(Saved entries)
-.-.-

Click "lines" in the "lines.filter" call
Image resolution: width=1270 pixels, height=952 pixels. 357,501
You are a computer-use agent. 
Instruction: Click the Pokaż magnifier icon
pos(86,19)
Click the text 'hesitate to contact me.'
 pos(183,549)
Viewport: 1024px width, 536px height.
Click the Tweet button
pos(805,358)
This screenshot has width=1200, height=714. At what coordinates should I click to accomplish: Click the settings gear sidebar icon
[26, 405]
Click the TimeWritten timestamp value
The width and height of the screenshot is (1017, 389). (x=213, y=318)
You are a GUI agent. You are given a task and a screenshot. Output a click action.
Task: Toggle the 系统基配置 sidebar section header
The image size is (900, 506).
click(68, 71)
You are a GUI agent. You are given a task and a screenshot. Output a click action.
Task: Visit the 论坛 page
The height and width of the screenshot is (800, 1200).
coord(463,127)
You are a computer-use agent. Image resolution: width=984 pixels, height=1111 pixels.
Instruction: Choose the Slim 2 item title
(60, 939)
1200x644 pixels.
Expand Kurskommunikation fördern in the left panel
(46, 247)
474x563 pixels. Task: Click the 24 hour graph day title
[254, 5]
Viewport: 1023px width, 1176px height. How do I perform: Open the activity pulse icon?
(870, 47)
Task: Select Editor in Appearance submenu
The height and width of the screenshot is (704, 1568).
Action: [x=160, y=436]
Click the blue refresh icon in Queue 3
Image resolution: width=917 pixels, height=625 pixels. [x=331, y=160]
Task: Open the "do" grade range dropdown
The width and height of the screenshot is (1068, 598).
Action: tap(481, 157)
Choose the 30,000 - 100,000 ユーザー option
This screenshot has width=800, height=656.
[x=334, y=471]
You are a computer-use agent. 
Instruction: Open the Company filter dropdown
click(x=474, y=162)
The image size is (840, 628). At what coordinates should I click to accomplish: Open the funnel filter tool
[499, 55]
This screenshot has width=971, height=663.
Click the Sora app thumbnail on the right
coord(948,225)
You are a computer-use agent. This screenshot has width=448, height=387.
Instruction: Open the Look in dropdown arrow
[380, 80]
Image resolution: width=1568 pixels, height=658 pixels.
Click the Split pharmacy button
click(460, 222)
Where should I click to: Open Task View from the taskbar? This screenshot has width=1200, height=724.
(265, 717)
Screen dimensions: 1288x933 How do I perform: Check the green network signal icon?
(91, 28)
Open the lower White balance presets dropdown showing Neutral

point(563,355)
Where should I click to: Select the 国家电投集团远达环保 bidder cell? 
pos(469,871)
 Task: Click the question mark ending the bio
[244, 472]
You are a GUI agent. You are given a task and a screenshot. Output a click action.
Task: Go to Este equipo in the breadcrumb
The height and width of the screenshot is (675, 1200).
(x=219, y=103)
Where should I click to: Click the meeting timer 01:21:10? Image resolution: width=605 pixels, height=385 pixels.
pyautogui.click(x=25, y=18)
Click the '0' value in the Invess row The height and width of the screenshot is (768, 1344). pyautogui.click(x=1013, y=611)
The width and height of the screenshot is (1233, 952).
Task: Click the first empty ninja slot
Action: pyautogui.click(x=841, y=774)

-.-.-

Please output all of the entries without changing a single character.

§ **EXPECTED OUTPUT**
Click "lines" in the "lines.filter" call
Image resolution: width=1270 pixels, height=952 pixels. 357,501
You are a computer-use agent. 
Instruction: Click the Pokaż magnifier icon
pos(86,19)
Click the text 'hesitate to contact me.'
 pos(183,549)
Viewport: 1024px width, 536px height.
Click the Tweet button
pos(805,358)
This screenshot has width=1200, height=714. At what coordinates should I click to accomplish: Click the settings gear sidebar icon
[26, 405]
Click the TimeWritten timestamp value
The width and height of the screenshot is (1017, 389). (x=213, y=318)
You are a GUI agent. You are given a task and a screenshot. Output a click action.
Task: Toggle the 系统基配置 sidebar section header
The image size is (900, 506).
click(68, 71)
You are a GUI agent. You are given a task and a screenshot. Output a click action.
Task: Visit the 论坛 page
The height and width of the screenshot is (800, 1200).
coord(463,127)
You are a computer-use agent. Image resolution: width=984 pixels, height=1111 pixels.
Instruction: Choose the Slim 2 item title
(60, 939)
1200x644 pixels.
Expand Kurskommunikation fördern in the left panel
(46, 247)
474x563 pixels. Task: Click the 24 hour graph day title
[254, 5]
Viewport: 1023px width, 1176px height. How do I perform: Open the activity pulse icon?
(870, 47)
Task: Select Editor in Appearance submenu
The height and width of the screenshot is (704, 1568).
Action: [x=160, y=436]
Click the blue refresh icon in Queue 3
Image resolution: width=917 pixels, height=625 pixels. [x=331, y=160]
Task: Open the "do" grade range dropdown
The width and height of the screenshot is (1068, 598).
Action: tap(481, 157)
Choose the 30,000 - 100,000 ユーザー option
This screenshot has width=800, height=656.
[x=334, y=471]
You are a computer-use agent. 
Instruction: Open the Company filter dropdown
click(x=474, y=162)
The image size is (840, 628). At what coordinates should I click to accomplish: Open the funnel filter tool
[499, 55]
This screenshot has width=971, height=663.
Click the Sora app thumbnail on the right
coord(948,225)
You are a computer-use agent. This screenshot has width=448, height=387.
Instruction: Open the Look in dropdown arrow
[380, 80]
Image resolution: width=1568 pixels, height=658 pixels.
Click the Split pharmacy button
click(460, 222)
Where should I click to: Open Task View from the taskbar? This screenshot has width=1200, height=724.
(265, 717)
Screen dimensions: 1288x933 How do I perform: Check the green network signal icon?
(91, 28)
Open the lower White balance presets dropdown showing Neutral

point(563,355)
Where should I click to: Select the 国家电投集团远达环保 bidder cell? 
pos(469,871)
 Task: Click the question mark ending the bio
[244, 472]
You are a GUI agent. You are given a task and a screenshot. Output a click action.
Task: Go to Este equipo in the breadcrumb
The height and width of the screenshot is (675, 1200).
(x=219, y=103)
Where should I click to: Click the meeting timer 01:21:10? Image resolution: width=605 pixels, height=385 pixels.
pyautogui.click(x=25, y=18)
Click the '0' value in the Invess row The height and width of the screenshot is (768, 1344). pyautogui.click(x=1013, y=611)
The width and height of the screenshot is (1233, 952).
Task: Click the first empty ninja slot
Action: pyautogui.click(x=841, y=774)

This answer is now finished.